(DESCRIPTION OF THE TASK)
I need only the number of lines in this data that contain the string "toolbar".

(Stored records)
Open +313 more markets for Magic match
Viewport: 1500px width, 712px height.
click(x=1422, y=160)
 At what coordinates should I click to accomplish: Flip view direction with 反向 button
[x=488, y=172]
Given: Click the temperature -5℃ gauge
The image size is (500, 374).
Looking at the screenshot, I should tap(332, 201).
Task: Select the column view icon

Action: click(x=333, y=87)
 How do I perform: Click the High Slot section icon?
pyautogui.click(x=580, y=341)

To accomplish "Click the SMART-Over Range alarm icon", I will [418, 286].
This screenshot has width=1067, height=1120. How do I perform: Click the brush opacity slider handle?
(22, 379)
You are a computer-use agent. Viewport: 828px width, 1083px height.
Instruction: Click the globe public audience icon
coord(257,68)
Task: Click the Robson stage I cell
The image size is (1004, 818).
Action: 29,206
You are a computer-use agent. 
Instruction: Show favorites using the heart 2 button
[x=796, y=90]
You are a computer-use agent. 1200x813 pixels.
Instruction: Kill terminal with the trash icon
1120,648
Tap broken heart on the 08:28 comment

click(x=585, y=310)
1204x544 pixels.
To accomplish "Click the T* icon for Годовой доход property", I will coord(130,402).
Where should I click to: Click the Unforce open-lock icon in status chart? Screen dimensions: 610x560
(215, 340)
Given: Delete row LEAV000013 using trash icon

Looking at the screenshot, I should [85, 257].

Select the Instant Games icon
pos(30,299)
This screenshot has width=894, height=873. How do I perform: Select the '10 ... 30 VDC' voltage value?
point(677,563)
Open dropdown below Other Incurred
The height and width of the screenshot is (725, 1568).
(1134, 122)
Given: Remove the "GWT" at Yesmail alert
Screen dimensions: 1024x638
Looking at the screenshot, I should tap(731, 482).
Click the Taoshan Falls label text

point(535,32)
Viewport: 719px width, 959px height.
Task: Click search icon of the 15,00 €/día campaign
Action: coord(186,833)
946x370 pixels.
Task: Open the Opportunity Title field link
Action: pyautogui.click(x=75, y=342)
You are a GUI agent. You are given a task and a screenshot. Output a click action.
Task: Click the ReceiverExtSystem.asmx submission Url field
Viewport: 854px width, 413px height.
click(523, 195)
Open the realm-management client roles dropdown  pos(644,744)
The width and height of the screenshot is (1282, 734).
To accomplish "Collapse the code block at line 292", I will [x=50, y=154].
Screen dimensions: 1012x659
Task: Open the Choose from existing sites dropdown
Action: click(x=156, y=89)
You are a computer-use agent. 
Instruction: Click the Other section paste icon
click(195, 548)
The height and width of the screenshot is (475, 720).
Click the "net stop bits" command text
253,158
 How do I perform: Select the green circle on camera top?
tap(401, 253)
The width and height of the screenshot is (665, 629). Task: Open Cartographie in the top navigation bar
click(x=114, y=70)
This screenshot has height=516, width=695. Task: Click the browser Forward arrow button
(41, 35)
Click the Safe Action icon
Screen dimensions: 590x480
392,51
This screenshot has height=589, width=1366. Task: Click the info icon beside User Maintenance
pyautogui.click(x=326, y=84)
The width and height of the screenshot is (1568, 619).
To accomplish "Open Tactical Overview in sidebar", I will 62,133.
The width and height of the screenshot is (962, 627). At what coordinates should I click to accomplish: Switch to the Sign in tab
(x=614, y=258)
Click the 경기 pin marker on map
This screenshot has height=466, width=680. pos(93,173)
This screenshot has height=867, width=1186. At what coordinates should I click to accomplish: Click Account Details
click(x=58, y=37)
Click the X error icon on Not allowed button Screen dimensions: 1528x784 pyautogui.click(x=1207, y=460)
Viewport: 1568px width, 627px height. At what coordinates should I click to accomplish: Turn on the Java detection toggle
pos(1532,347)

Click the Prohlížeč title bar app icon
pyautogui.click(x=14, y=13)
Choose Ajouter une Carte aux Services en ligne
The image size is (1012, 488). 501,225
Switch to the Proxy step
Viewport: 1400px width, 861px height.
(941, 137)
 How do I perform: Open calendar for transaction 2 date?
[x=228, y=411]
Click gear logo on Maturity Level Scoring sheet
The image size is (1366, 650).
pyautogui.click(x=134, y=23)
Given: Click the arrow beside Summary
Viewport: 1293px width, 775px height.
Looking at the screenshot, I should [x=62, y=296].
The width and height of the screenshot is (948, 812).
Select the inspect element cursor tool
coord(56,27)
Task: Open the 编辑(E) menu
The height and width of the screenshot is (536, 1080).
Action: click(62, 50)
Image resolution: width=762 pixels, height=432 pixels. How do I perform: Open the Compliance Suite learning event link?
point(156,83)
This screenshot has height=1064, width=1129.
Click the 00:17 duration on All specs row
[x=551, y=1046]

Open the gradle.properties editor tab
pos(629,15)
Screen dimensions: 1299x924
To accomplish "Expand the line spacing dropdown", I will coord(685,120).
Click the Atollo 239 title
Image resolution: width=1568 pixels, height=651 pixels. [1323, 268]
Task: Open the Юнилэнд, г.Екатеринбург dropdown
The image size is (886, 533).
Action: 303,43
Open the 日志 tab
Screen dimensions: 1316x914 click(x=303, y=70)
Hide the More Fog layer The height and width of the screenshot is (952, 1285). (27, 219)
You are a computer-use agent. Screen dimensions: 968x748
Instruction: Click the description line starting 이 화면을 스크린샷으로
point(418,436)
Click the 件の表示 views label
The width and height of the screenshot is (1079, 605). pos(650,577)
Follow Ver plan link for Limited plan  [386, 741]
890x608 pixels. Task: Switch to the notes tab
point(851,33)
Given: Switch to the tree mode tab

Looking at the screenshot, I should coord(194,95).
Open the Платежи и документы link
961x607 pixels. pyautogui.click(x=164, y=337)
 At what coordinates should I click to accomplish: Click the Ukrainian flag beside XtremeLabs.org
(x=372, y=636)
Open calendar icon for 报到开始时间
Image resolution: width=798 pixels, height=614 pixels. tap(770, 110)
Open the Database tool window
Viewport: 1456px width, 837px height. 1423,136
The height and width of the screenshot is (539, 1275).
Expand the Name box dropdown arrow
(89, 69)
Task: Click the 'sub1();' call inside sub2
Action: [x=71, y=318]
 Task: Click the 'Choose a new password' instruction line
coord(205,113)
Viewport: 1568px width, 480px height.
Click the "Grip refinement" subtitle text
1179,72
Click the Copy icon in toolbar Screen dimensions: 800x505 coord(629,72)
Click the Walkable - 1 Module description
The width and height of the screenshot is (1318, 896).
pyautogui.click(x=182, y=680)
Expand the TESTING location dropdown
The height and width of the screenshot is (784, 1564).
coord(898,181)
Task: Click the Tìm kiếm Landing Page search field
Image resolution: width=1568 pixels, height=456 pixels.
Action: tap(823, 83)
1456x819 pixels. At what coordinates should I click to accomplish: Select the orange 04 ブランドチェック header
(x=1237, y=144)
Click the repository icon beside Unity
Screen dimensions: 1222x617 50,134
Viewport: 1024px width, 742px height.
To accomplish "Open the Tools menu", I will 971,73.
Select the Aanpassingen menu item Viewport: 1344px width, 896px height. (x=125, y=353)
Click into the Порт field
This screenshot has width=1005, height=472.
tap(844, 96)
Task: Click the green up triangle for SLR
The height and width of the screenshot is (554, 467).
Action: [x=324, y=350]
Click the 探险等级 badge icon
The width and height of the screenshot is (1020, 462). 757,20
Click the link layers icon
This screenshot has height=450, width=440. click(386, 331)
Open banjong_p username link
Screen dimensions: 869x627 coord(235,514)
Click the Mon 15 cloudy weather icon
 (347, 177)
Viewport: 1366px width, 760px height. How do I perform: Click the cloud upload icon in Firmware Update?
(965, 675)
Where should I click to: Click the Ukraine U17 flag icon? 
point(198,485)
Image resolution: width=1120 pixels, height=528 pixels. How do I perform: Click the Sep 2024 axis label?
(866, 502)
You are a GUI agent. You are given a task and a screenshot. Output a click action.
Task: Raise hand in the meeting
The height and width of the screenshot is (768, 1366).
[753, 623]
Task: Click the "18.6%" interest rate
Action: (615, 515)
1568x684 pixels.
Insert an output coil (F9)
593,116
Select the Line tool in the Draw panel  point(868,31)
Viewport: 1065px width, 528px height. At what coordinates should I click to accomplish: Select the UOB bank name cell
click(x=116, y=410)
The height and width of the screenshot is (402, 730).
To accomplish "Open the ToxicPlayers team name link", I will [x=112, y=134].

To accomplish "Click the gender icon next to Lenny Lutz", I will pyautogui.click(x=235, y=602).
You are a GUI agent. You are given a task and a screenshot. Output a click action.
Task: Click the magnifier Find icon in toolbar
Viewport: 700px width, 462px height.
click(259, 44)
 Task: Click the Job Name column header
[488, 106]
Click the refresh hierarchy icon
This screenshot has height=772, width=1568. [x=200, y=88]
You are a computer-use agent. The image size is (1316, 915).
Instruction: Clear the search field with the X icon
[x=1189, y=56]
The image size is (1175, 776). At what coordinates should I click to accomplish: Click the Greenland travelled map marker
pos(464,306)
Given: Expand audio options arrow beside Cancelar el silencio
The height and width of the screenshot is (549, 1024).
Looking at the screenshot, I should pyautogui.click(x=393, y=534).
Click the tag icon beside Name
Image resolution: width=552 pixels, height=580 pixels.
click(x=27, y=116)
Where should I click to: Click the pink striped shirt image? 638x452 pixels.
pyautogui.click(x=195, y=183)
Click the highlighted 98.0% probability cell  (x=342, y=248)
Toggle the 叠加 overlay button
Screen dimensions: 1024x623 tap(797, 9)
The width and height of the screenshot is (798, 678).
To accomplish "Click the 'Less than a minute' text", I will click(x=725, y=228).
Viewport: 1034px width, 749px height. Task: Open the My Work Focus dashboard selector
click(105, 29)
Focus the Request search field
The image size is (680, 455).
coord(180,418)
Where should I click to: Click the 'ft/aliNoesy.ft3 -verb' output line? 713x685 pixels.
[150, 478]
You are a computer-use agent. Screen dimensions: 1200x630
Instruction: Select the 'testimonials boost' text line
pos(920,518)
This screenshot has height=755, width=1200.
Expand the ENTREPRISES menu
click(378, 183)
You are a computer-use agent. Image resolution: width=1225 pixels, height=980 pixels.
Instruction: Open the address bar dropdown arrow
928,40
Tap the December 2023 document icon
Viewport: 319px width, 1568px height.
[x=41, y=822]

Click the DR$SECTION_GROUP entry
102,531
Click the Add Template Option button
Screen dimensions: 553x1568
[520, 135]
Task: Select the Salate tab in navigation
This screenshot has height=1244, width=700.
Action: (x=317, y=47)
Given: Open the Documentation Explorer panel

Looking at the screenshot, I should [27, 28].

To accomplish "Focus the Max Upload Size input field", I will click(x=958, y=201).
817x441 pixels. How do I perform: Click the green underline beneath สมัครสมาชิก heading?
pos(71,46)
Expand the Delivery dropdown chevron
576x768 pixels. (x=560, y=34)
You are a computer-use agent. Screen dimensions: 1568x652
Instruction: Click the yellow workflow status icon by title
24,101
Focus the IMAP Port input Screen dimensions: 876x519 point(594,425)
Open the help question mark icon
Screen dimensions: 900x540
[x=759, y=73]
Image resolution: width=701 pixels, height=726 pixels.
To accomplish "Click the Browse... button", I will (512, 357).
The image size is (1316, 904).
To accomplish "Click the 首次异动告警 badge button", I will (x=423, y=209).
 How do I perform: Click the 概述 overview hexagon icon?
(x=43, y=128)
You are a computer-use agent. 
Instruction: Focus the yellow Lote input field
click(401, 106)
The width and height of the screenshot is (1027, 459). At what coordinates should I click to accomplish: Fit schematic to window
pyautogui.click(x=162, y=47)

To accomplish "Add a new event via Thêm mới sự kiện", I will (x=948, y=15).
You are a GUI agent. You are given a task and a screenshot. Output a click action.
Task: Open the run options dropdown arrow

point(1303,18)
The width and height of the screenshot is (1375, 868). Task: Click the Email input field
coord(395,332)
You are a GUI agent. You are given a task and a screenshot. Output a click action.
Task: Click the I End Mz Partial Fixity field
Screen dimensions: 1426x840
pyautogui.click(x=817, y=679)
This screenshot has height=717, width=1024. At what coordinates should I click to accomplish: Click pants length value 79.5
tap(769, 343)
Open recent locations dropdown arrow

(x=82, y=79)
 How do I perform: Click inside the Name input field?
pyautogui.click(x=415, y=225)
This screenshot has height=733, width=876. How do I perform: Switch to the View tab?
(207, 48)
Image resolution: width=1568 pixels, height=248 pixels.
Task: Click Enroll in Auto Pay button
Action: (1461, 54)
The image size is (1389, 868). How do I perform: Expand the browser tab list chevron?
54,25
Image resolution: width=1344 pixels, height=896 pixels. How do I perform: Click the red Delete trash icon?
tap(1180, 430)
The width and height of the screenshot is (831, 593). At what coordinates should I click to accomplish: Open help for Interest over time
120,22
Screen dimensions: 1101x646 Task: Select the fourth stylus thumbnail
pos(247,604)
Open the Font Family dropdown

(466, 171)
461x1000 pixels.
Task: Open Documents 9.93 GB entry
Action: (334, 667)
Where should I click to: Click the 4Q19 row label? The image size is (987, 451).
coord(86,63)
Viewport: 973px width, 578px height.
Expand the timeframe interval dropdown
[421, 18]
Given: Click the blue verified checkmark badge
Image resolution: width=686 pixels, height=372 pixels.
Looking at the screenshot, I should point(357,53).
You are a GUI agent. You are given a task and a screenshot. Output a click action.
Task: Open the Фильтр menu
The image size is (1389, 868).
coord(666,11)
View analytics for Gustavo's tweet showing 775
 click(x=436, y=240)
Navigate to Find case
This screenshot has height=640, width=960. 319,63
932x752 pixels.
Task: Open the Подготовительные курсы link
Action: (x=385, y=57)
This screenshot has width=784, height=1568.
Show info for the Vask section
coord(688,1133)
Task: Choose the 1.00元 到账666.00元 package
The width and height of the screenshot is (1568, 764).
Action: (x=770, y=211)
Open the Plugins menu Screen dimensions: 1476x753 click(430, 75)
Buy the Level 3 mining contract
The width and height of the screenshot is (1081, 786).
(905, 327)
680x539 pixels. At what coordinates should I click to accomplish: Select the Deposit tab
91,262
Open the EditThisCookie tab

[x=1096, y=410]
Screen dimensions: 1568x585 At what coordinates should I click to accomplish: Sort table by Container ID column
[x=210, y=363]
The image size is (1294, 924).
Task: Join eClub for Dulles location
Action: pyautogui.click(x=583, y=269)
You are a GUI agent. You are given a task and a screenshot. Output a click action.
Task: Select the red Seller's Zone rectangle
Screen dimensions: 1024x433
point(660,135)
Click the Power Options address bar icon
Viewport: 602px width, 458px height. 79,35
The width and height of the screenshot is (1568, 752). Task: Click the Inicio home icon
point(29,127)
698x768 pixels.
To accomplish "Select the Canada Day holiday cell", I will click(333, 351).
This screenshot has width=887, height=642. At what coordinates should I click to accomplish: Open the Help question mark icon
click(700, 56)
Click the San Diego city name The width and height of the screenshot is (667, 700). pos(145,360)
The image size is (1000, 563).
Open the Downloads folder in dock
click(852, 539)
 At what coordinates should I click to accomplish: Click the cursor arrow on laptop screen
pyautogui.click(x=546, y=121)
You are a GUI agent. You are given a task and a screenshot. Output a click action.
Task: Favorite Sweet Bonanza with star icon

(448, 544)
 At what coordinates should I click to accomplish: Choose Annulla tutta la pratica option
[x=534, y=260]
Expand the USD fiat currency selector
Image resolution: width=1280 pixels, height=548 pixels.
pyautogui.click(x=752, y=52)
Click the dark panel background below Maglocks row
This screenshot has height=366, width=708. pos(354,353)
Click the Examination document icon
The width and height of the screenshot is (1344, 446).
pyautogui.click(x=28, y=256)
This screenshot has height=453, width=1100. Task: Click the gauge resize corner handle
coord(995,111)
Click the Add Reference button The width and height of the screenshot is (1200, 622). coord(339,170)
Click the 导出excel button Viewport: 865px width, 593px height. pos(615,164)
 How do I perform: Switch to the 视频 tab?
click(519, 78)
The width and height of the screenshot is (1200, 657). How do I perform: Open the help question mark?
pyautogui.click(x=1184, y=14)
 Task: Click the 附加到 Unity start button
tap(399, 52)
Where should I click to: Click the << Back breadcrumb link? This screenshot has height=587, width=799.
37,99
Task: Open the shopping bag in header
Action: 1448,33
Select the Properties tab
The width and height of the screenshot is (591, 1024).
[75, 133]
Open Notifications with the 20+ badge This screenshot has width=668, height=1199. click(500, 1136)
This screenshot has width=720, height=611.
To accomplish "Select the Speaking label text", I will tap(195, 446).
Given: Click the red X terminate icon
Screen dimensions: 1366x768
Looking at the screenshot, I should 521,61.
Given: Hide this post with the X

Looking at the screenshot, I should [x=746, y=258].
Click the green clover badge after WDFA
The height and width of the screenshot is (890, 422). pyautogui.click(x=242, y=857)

(RESULT FOR THIS EXERCISE)
2